A principios de este mes tuve la suerte de viajar a La Gomera. Hacía muchos años que por distintas circunstancias no había regresado a la isla. Allí, desde un pequeño pueblo, Agulo, divisaba Tenerife con el Teide, coronándola, majestuoso e impávido, mientras una bruma ocre de calima se iba asentando sobre sus faldas.
Al tiempo que observaba el sol saliendo e inundando con su luz dorada toda aquella maravillosa estampa, me preguntaba cómo se habrían sentido los gomeros de antaño ante tan extraordinaria visión.
De inmediato, recordé la leyenda de Garajonay, que da nombre al Parque Nacional que ocupa una gran extensión de la isla de La Gomera.
Poco a poco sentí que me alejaba con las nubes hacia ese pasado lejano, para conectar con otra época y emocionarme, igual que sus antiguos pobladores, al divisar a lo lejos la isla del fuego.

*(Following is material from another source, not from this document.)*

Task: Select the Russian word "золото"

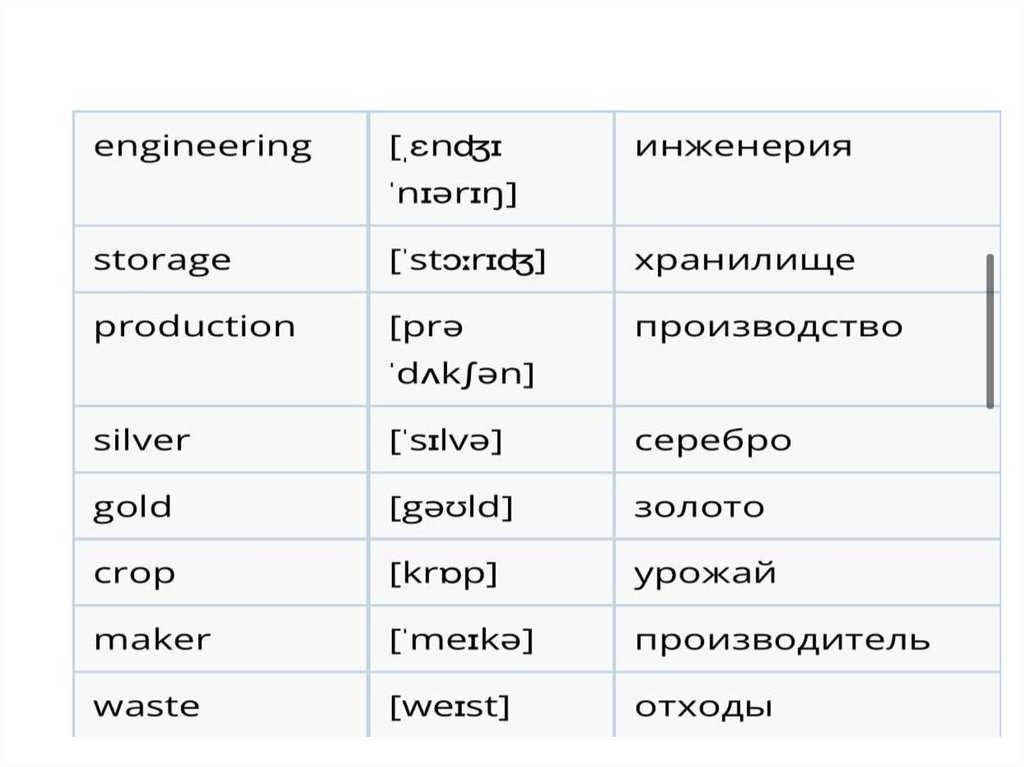Action: 699,507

Jonay, hijo de un mencey tinerfeño
Jonay miraba desde las altas cumbres hacia la isla que tenía tan cerca y tan lejos. Presentía que allí encontraría su destino. Una fuerza invisible lo empujaba en esa dirección. No sabía explicar aquella sensación que lo había acompañado en las últimas estaciones. Sentía que era el preludio de la primavera tras un largo invierno.
Muy pronto llegaría su oportunidad.
Gara, la princesa gomera
En aquel entonces el tiempo discurría animado por el vínculo que unía a los antiguos aborígenes con los dioses, que se regían por sus leyes y ritos, en conexión con la naturaleza y todo cuanto los rodeaba.
Durante la fiesta de Beñesmer, que daba paso al año nuevo, las jóvenes gomeras acudían a Los chorros de Epina para conocer su porvenir. La princesa de Agulo, Gara, estaba impaciente y se apresuró a llegar.
En cuanto la joven se acercó a los chorros, el agua se enturbió y un sol inflamado, consumiéndolo todo a su paso, ocupó la visión.
Gara no esperaba aquello. La imagen del fuego, incendiándolo todo, no la dejaba dormir. Acudió al sabio del poblado en busca de consejo, contrariada ante tan extraña visión, pues como cualquier joven, quería para sí misma un futuro venturoso.
El sabio le advirtió que no debía acercarse al fuego, pues se consumiría con él. Gara siguió con los festejos sin saber muy bien en qué forma le revelarían los dioses la visión de los chorros.
Un amor condenado
Jonay había viajado a La Gomera con motivo de los festejos. El profundo anhelo que percibió en Tenerife se transformó en certeza en cuanto vio a Gara. Supo, de inmediato, que ella era la razón de su inquietud y sintió como la princesa del agua acariciaba con su tibia mirada el amor que yacía dormitando en su interior.
Se enamoraron al instante y un sentimiento precioso surgió entre ambos, sin embargo, estaba condenado.
En cuanto hicieron saber a sus padres su deseo de estar juntos, Echeyde entró en erupción y el mar se cubrió de destellos de fuego. Gara recordó la advertencia del sabio: «huye del fuego o te consumirá».
Aquel era el peor de los presagios. Los jóvenes fueron separados por sus padres, lo que aplacó la furia del volcán.
Jonay no podía olvidar a Gara. Ahora que la había conocido, solo pensaba en ella. De vuelta en Tenerife anhelaba la tibia y dulce mirada de su amada. Una noche se lanzó al mar y nadó hasta La Gomera. Cuando, por fin, se reunió con ella, supo que su amor iba más allá de ellos mismos y que perduraría para siempre.
Los jóvenes huyeron hasta El Cedro. Allí, en el punto más alto de la isla, se juraron amor eterno y atravesaron sus corazones con una estaca afilada, lanzándose al vacío.